**Requirement**
Format the records from the line containing "Identify the location" through the end of the records, both included, as a Markdown table with the columns Row and Text. Skip blank lines, and leave the pictures out of the answer.

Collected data
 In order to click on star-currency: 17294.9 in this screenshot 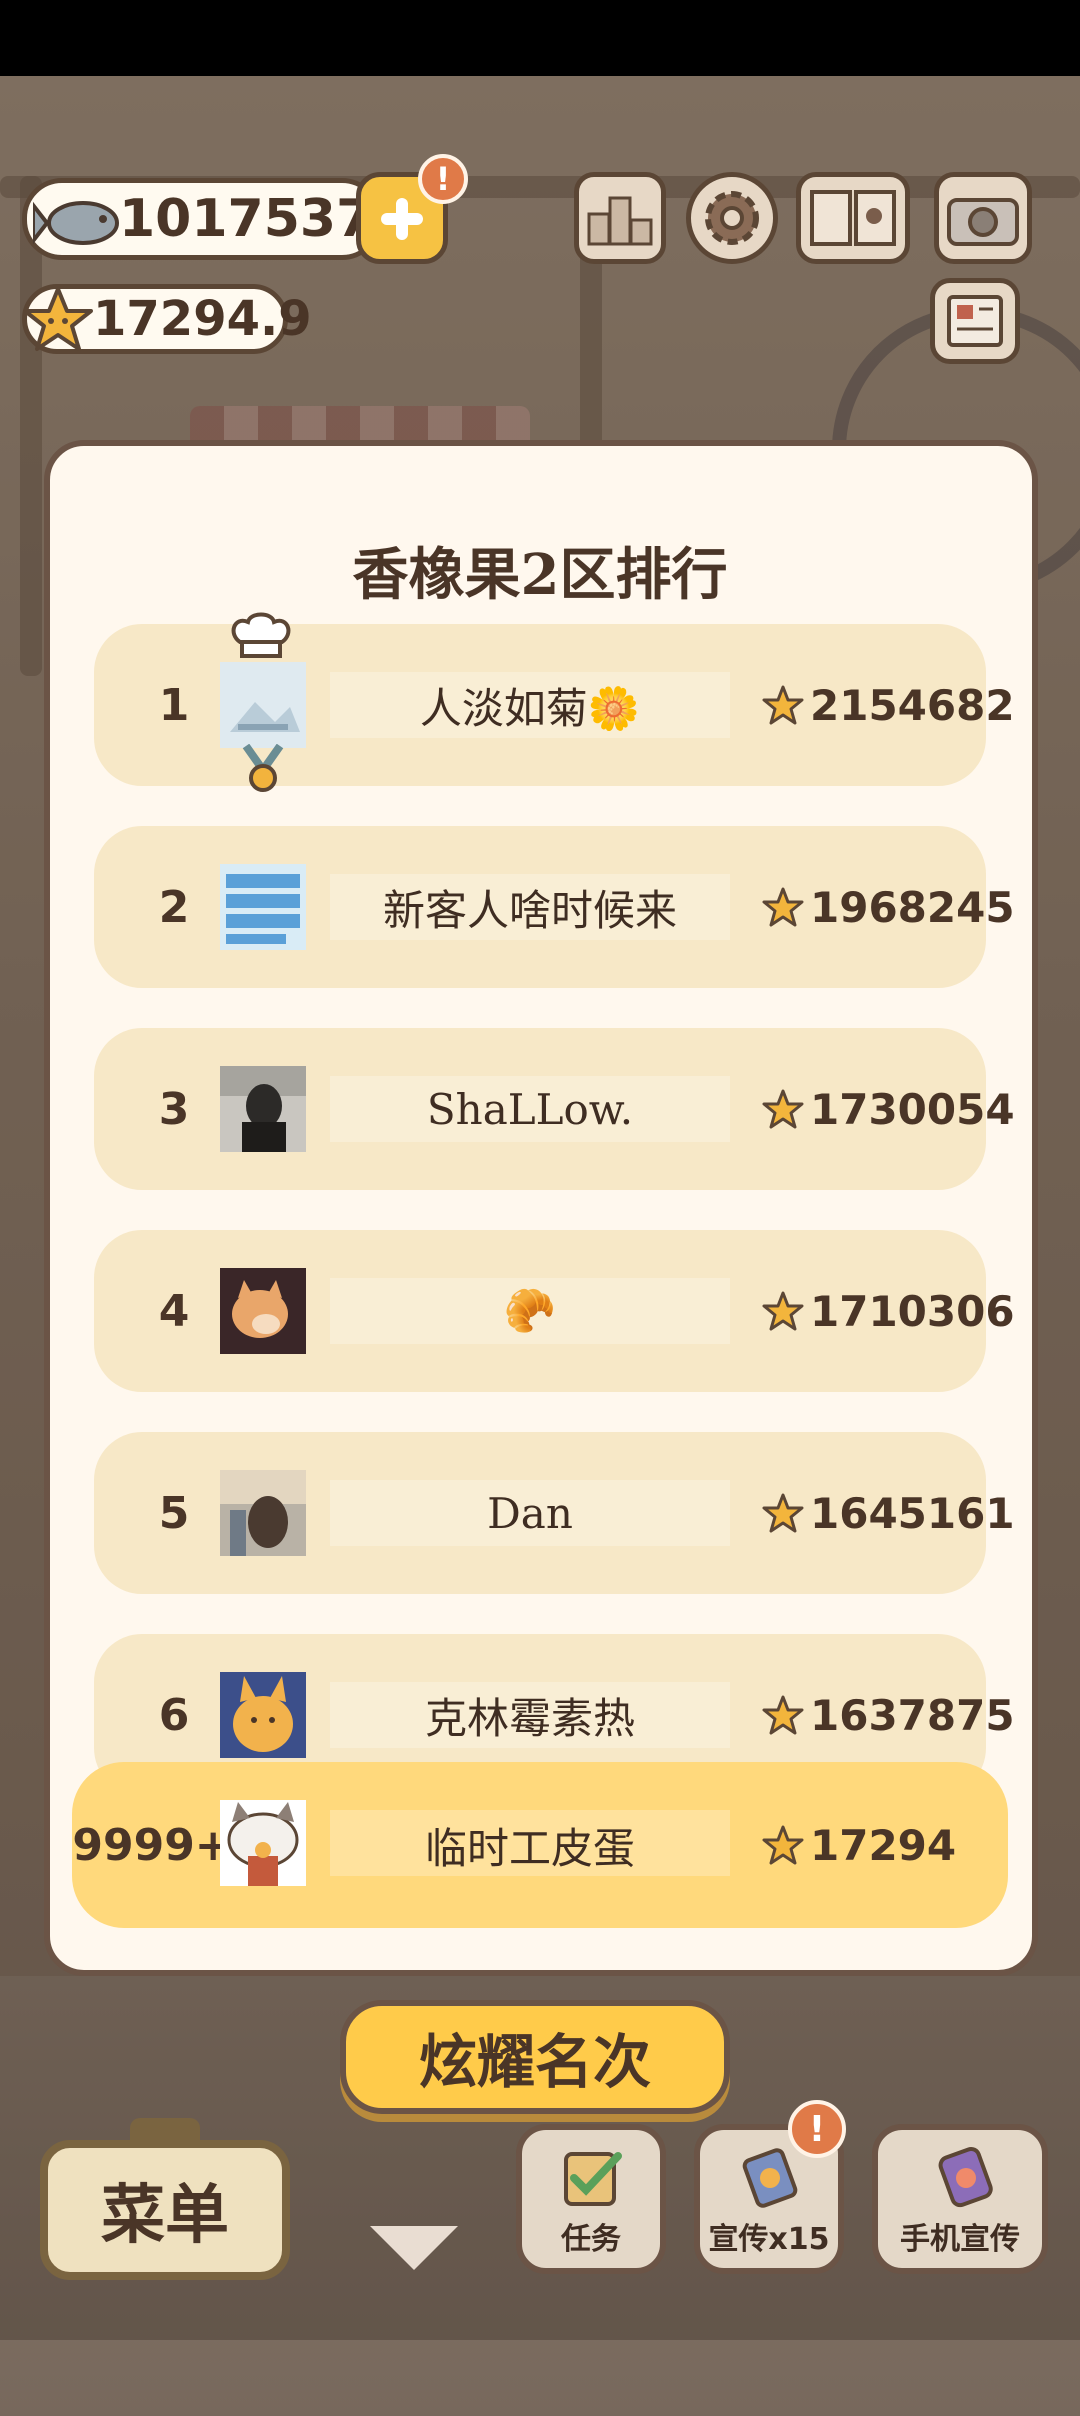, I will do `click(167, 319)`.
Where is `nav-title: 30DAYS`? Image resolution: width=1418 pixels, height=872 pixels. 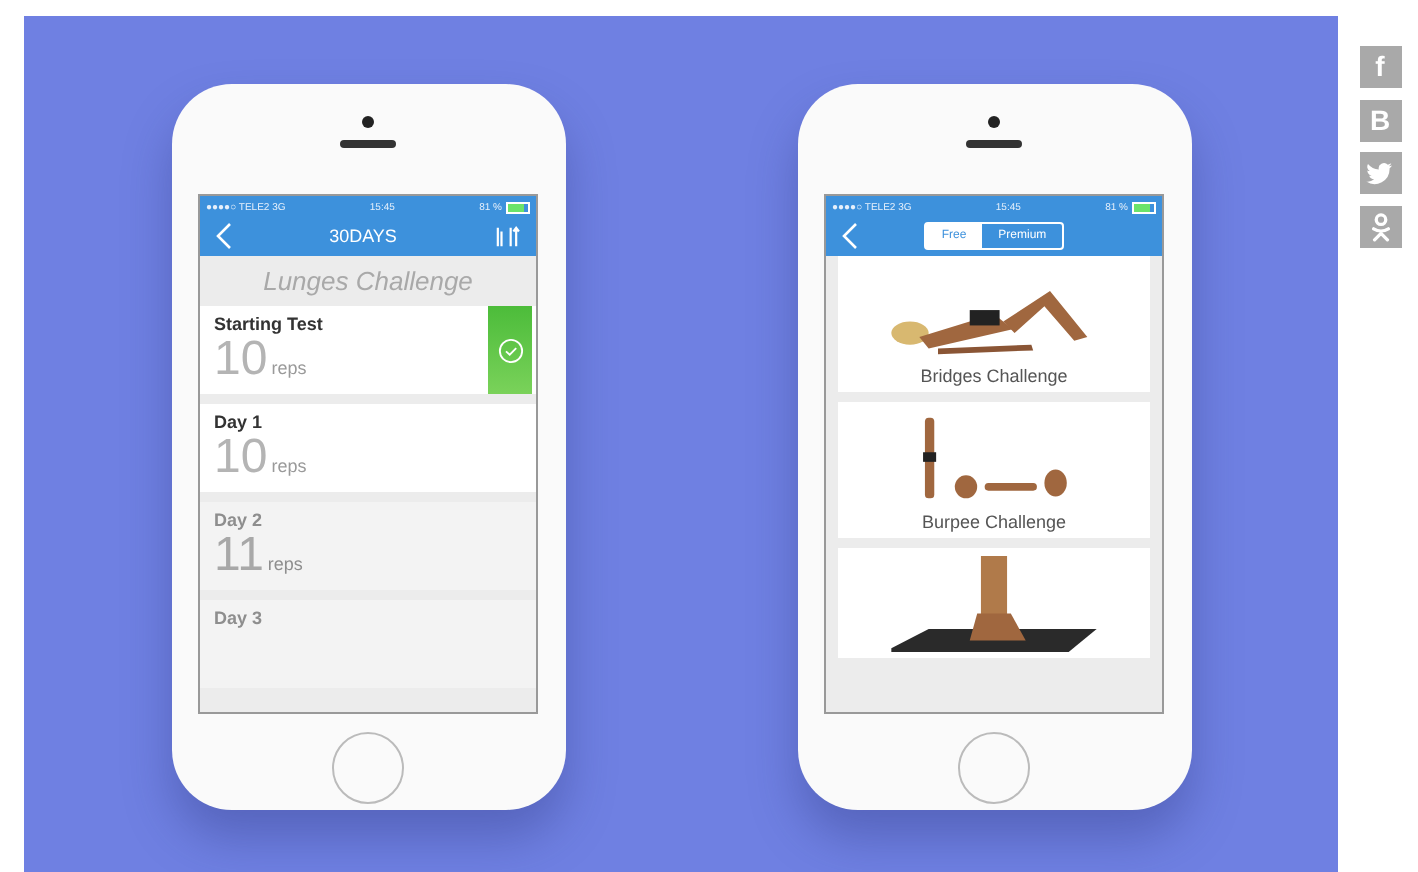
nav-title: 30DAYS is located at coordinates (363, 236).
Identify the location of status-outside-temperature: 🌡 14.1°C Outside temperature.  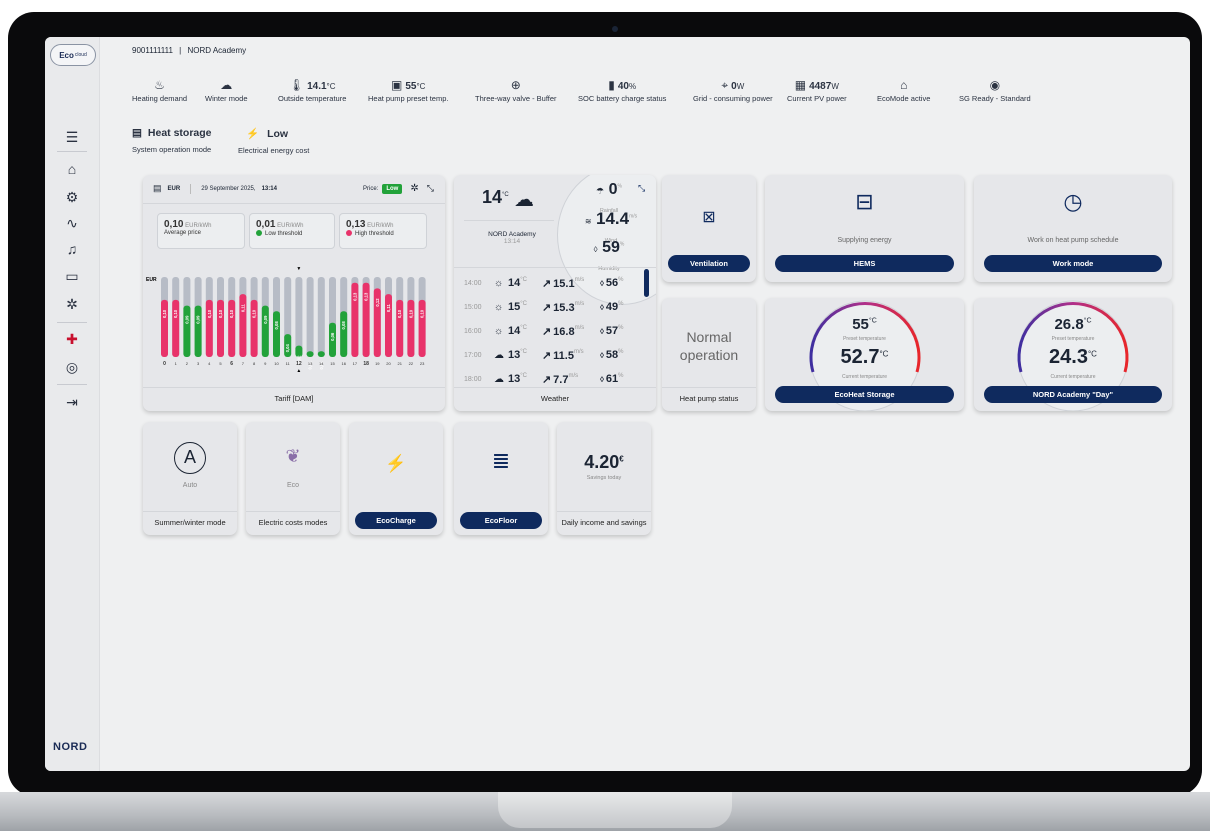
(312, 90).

**Reply**
| Row | Text |
|---|---|
| 1 | Identify the location of status-outside-temperature: 🌡 14.1°C Outside temperature.   |
| 2 | (312, 90). |